**ASSIGNED TASK**
Take the data below. Output it exactly from its first line through the line containing "Зарегистрироваться (1096, 33)".

**INPUT FOR THIS TASK**
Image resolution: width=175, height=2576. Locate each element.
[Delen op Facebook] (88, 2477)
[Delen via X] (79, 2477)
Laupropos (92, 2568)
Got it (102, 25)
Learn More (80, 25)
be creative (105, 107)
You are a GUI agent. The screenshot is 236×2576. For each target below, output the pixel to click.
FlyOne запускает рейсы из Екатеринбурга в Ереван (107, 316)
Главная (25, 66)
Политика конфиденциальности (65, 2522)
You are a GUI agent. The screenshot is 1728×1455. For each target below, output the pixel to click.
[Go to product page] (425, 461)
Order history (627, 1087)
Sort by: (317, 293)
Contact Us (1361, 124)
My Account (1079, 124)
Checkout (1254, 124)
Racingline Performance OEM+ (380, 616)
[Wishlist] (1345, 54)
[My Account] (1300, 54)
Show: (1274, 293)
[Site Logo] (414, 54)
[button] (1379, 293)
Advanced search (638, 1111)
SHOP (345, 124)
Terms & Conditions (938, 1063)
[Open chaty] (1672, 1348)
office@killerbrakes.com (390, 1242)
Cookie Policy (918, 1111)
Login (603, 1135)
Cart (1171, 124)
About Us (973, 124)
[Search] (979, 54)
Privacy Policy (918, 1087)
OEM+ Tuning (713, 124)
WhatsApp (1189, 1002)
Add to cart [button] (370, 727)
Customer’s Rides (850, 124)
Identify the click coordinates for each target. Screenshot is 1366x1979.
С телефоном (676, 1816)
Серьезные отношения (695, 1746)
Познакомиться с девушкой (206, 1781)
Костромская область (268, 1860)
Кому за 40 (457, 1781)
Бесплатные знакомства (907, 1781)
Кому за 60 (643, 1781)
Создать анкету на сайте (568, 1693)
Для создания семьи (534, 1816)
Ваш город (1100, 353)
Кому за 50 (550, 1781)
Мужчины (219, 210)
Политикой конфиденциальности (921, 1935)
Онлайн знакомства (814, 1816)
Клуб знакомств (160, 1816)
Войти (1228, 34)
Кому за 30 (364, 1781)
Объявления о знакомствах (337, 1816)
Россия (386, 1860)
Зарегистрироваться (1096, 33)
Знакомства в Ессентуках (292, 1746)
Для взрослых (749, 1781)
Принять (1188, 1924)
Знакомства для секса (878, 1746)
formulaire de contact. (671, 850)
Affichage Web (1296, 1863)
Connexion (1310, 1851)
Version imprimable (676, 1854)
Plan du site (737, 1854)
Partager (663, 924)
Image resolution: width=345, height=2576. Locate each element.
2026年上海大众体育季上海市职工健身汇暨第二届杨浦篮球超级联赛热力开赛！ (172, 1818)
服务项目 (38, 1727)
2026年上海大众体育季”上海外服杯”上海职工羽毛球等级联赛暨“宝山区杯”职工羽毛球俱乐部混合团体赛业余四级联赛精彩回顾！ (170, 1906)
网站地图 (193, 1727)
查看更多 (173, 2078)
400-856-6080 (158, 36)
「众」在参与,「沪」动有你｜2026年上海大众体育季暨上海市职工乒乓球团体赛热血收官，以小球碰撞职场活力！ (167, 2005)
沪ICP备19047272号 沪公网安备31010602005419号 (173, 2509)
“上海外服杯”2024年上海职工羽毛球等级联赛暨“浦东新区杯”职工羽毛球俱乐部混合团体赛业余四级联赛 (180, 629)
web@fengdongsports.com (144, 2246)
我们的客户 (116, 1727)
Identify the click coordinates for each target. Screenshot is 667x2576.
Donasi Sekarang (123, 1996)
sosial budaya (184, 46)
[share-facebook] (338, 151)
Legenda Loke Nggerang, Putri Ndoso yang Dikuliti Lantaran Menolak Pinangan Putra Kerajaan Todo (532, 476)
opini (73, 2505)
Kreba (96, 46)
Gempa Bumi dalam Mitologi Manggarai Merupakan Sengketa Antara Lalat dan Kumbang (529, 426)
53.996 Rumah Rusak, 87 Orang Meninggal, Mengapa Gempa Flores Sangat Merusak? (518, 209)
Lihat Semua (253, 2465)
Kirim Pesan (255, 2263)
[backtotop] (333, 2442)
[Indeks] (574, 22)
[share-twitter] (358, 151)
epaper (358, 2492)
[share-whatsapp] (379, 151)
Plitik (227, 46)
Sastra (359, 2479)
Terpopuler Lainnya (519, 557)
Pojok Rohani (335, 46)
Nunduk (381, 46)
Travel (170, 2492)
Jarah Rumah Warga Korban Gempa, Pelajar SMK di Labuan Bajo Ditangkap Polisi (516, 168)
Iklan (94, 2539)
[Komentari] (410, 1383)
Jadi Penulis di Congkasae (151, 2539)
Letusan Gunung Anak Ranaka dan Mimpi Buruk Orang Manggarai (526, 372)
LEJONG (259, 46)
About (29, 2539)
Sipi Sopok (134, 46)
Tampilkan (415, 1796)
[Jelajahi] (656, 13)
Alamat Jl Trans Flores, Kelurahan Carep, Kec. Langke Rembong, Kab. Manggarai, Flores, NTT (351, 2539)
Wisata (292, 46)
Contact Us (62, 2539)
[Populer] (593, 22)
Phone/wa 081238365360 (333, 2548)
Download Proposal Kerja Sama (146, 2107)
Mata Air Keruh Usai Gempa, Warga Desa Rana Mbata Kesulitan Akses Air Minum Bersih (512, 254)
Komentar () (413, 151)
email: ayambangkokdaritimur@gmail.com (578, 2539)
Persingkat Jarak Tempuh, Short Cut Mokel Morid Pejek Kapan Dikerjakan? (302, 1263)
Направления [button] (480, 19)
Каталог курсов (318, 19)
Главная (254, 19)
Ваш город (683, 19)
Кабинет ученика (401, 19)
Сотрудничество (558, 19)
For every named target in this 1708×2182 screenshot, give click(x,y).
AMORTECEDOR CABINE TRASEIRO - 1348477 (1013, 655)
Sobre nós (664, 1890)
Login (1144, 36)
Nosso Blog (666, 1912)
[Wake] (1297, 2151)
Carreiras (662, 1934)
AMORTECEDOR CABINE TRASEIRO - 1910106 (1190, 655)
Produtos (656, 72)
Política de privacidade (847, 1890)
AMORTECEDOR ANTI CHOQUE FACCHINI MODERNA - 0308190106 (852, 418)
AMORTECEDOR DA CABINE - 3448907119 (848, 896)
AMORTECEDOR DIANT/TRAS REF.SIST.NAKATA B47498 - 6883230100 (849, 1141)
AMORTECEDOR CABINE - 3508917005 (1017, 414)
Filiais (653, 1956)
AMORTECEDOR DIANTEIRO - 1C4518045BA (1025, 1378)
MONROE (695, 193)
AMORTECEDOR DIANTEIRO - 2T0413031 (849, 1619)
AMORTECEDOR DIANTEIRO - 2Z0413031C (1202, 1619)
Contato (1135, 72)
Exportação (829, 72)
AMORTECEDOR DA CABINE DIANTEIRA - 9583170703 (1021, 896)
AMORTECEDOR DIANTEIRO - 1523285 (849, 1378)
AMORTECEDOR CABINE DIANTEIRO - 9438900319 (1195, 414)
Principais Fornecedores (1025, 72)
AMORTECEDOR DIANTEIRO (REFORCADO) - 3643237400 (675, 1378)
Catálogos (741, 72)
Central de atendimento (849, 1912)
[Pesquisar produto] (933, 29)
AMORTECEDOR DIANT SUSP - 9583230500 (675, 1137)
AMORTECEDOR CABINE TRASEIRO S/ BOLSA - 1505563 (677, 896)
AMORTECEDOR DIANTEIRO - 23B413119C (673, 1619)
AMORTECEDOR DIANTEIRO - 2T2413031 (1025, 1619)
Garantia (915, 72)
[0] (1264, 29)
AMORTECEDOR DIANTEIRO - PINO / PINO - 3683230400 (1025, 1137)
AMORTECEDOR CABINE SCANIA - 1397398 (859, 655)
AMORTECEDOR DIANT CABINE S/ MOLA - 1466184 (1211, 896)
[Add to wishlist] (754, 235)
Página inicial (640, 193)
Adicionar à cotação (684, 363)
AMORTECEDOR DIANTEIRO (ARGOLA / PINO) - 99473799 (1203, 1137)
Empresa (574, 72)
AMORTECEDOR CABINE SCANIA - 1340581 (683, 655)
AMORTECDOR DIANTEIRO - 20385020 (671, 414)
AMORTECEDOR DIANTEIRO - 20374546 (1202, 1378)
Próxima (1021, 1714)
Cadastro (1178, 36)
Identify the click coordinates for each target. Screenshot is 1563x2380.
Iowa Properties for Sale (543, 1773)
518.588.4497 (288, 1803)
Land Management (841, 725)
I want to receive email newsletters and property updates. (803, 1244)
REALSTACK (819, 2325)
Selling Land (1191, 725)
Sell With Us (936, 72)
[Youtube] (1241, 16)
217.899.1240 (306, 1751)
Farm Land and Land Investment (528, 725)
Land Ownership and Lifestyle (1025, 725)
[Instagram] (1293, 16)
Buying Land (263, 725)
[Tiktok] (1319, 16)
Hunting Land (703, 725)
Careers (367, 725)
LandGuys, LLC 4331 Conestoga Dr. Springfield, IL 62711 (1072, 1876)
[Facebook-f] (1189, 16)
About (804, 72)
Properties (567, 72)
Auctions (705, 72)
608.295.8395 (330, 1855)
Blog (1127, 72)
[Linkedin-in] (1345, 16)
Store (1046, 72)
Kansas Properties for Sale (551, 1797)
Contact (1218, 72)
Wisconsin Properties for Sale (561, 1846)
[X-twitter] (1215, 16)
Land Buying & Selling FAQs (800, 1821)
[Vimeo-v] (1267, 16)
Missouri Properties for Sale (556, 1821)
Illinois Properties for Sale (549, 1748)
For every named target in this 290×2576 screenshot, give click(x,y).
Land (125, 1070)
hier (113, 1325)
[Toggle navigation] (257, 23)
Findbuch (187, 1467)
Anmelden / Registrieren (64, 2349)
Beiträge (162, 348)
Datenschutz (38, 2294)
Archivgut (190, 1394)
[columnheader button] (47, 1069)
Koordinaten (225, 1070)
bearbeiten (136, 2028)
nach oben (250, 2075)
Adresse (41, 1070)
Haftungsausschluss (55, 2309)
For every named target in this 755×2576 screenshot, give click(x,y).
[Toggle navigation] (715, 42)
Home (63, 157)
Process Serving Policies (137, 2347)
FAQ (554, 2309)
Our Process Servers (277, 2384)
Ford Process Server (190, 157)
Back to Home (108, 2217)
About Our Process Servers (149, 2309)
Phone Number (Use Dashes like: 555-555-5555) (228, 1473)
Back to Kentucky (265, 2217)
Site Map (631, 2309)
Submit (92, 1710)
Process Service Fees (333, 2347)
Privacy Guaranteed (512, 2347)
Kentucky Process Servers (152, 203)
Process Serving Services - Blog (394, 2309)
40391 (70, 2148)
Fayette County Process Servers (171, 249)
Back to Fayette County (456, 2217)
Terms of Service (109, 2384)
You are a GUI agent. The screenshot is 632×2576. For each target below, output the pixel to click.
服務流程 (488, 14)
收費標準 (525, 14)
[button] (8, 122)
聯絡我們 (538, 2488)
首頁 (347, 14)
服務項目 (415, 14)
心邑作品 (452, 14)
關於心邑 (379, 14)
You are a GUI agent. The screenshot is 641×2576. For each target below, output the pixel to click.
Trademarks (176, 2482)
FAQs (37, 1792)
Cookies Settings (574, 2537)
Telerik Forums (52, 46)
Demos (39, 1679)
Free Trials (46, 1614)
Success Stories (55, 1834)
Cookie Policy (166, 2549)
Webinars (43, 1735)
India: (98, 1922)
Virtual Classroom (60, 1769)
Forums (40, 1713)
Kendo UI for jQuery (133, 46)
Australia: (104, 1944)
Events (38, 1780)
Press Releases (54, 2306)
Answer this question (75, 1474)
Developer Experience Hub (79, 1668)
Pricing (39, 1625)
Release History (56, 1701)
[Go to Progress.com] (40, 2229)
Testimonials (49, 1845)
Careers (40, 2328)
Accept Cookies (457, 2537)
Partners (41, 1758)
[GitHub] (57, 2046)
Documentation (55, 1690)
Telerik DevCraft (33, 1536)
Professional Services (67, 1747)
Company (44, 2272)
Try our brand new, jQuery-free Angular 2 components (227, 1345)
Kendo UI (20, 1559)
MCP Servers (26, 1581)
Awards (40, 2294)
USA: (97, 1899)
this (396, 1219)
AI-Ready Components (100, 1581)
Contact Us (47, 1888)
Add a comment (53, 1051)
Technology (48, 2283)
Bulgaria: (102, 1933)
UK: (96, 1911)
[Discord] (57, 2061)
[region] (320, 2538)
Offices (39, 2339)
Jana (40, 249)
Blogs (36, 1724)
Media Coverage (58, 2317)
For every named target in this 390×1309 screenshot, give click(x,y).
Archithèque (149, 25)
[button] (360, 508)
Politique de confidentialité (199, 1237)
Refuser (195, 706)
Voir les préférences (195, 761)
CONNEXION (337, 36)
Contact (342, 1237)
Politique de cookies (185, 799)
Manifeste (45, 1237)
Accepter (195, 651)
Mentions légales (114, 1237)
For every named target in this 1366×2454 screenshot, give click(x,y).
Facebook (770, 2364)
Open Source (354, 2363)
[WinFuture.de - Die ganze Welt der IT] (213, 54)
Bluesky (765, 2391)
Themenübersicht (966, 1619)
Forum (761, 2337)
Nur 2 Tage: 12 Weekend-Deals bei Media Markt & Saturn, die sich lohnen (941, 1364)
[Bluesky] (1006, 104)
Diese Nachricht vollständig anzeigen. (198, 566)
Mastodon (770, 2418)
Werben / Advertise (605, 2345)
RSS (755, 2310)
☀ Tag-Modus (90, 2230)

**FINISHED TASK**
Image resolution: width=175, height=2576. Locate each element.
[Delen op Facebook] (88, 2477)
[Delen via X] (79, 2477)
Laupropos (92, 2568)
Got it (102, 25)
Learn More (80, 25)
be creative (105, 107)
You are a GUI agent. The screenshot is 236×2576. For each target below, output the pixel to click.
FlyOne запускает рейсы из Екатеринбурга в Ереван (107, 316)
Главная (25, 66)
Политика конфиденциальности (65, 2522)
You are a GUI agent. The screenshot is 1728×1455. For each target below, output the pixel to click.
[Go to product page] (425, 461)
Order history (627, 1087)
Sort by: (317, 293)
Contact Us (1361, 124)
My Account (1079, 124)
Checkout (1254, 124)
Racingline Performance OEM+ (380, 616)
[Wishlist] (1345, 54)
[My Account] (1300, 54)
Show: (1274, 293)
[Site Logo] (414, 54)
[button] (1379, 293)
Advanced search (638, 1111)
SHOP (345, 124)
Terms & Conditions (938, 1063)
[Open chaty] (1672, 1348)
office@killerbrakes.com (390, 1242)
Cookie Policy (918, 1111)
Login (603, 1135)
Cart (1171, 124)
About Us (973, 124)
[Search] (979, 54)
Privacy Policy (918, 1087)
OEM+ Tuning (713, 124)
WhatsApp (1189, 1002)
Add to cart [button] (370, 727)
Customer’s Rides (850, 124)
Identify the click coordinates for each target. Screenshot is 1366x1979.
С телефоном (676, 1816)
Серьезные отношения (695, 1746)
Познакомиться с девушкой (206, 1781)
Костромская область (268, 1860)
Кому за 40 (457, 1781)
Бесплатные знакомства (907, 1781)
Кому за 60 (643, 1781)
Создать анкету на сайте (568, 1693)
Для создания семьи (534, 1816)
Ваш город (1100, 353)
Кому за 50 (550, 1781)
Мужчины (219, 210)
Политикой конфиденциальности (921, 1935)
Онлайн знакомства (814, 1816)
Клуб знакомств (160, 1816)
Войти (1228, 34)
Кому за 30 (364, 1781)
Объявления о знакомствах (337, 1816)
Россия (386, 1860)
Зарегистрироваться (1096, 33)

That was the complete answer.